# PROBLEM:
Exact reproduction required: the lines below from the line with "The height and width of the screenshot is (901, 1480)." to the line with "Task: Click the chevron", both ends included, and no others.
Content starts
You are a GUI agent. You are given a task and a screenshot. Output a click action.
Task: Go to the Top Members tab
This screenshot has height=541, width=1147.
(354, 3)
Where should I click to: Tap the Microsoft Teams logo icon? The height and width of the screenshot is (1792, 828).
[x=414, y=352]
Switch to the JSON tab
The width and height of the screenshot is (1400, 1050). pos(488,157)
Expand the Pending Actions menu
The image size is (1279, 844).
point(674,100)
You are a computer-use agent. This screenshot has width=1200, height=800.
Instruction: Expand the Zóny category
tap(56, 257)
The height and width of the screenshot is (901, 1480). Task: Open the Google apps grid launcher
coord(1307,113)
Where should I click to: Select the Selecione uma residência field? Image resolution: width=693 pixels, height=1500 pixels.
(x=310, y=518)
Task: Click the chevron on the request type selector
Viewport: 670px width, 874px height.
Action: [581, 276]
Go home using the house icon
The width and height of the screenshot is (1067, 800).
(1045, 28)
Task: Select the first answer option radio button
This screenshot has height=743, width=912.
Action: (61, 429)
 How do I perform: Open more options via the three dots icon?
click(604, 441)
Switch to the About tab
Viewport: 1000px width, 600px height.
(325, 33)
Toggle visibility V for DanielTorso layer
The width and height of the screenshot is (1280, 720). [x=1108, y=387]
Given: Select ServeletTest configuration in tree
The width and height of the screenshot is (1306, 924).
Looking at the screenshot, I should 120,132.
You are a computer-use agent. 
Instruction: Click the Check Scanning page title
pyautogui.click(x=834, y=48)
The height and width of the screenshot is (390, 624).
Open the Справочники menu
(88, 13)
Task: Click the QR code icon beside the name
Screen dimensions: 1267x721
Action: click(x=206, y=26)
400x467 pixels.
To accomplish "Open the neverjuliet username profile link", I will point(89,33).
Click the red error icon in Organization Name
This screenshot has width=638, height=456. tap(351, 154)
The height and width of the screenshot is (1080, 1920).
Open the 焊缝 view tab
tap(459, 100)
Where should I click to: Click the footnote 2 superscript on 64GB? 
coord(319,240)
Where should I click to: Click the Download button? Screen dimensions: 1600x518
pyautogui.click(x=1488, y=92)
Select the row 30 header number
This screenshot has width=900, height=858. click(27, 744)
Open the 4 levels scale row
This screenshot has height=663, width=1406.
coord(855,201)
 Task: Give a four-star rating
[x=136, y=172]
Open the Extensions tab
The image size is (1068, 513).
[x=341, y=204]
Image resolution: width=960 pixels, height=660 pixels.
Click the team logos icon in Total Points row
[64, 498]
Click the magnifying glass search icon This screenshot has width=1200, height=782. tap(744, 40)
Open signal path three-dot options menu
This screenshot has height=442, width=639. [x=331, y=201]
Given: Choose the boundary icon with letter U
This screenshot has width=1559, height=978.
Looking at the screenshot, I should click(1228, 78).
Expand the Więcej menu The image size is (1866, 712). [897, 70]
Content ends
# REPLY TO THE EXERCISE:
The height and width of the screenshot is (901, 1480). Task: Open the Google apps grid launcher
coord(1307,113)
Where should I click to: Select the Selecione uma residência field? Image resolution: width=693 pixels, height=1500 pixels.
(x=310, y=518)
Task: Click the chevron on the request type selector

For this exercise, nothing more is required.